日記外その18 勘違いとゴリラ


「さてはアンタは弟子1号の偽者ね!」

「は?」


 ゴリラは戸惑った。

 いきなり現れたアカギツネと言うフレンズがむむむと自分の事を睨んだと思ったら、いきなり偽物呼ばわりしてくる。


「お、お前達何なんだよ」

「時間が惜しいわ。この際、本物でも偽物でもどっちでも良いから付いて来なさい!」

「聞いてねぇし……オレは別に縄張りから出る気ねぇから」


 ゴリラは縄張りに引き込もって中々出てこない事で有名なフレンズである。

 単にゴリラは繊細で臆病な性格をしている為だ。


「アカギツネ、とりあえず諦めた方が良いと思うぞ」


 ナミチスイコウモリとしてはアカギツネのようなトラブルメーカーが増えなくてほっとしている。


「ナミチーもアンタも甘い!今もこうしている間にもジャパリパークには危機が迫っているのよ!」

「ジャパリパークの……危機……だと」


 ジャパリパークの危機と言う言葉にゴリラは反応する。


「あ、アカギツネの言葉を聞いちゃだムギュ!」


 何か余計な事を口走ろうとしたナミチスイコウモリの口をアカギツネが片手で塞ぐ。


「そうよ。ジャパリパークには未曾有の危機が訪れようとしているの。アンタの選択次第でそれを回避できるのよ!」

「お、オレの選択次第で?」

「そう!今こそ自分の縄張りを飛び出して、ジャパリパークの危機を救うの!」

「オレにはそんなことはむ、無理だ!」

「無理じゃないわ!かつて、ヒトが残した言葉には“三本の矢は折れない”!矢の実物は見たことないけど、3人が力を合わせれば不可能な事はないわ!!アタシ達に協力して!!」


 ゴリラは迷った。

 アカギツネが言ってることが本当かどうかは判断は着かない。

 だが、アカギツネの瞳は煮えたぎる情熱が迸っている。


 臆病故に縄張りに引き込もっていた。

 セルリアンが怖くて、外の世界が怖くて……

 だが、このままで良いのだろうか?

 自身の狭い世界にも訪れようとしている危機に対して震えて待つだけなのか?


 いや、違う!


 自分よりも小さなケモノである筈の彼女達ですら勇気を出してジャパリパークの危機に立ち向かっているのだ。

 ストレスで胃を痛めている場合ではない!


「……分かった。そう言うことならオレも協力しよう」

「ありがとうね。アタシはアカギツネ、こっちはナミチスイコウモリ」

「オレはゴリラだ」

「……」


 ナミチスイコウモリは思った。

 ああ、アカギツネの口車に乗せられてトラブルに巻き込まれる哀れなフレンズが増えてしまったと……
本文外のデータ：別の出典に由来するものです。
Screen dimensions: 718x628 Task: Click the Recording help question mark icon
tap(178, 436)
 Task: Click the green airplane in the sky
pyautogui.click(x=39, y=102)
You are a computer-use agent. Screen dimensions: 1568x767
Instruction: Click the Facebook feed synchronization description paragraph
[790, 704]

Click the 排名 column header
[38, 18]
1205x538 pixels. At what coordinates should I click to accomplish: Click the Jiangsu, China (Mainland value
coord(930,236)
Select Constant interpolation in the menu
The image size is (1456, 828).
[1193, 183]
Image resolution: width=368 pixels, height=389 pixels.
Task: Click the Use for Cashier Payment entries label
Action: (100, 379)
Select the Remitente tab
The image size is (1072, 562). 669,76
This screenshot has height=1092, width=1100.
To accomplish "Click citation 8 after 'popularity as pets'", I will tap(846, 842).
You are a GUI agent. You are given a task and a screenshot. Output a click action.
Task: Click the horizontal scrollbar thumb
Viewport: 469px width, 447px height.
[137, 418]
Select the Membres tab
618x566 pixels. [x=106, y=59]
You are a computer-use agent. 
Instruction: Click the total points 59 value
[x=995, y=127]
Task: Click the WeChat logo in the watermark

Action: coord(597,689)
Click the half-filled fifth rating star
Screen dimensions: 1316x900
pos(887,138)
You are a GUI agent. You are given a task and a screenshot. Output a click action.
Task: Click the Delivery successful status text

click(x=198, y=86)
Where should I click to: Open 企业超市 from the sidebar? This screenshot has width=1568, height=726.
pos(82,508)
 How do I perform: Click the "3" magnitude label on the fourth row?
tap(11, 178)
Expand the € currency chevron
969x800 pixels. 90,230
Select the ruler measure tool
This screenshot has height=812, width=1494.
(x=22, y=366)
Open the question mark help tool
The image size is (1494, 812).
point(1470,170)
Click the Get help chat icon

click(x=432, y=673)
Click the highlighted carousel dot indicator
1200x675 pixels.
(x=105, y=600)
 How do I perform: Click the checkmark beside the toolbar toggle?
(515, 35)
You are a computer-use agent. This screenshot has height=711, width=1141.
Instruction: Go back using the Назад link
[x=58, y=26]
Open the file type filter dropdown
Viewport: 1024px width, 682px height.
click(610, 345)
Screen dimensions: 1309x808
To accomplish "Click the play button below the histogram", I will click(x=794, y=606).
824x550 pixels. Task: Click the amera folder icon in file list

「よし!それじゃ一気にジャングル地方を抜けるわよ!」

「おー!」

「おー……」


 こうして新たなる仲間と合流したアカギツネは噂のフレンズ型のセルリアンを追う。


「アタシ達の戦いはこれからよ!!」


 打ち切りになりそうなセリフと共にアカギツネ達はジャングル地方から旅立った。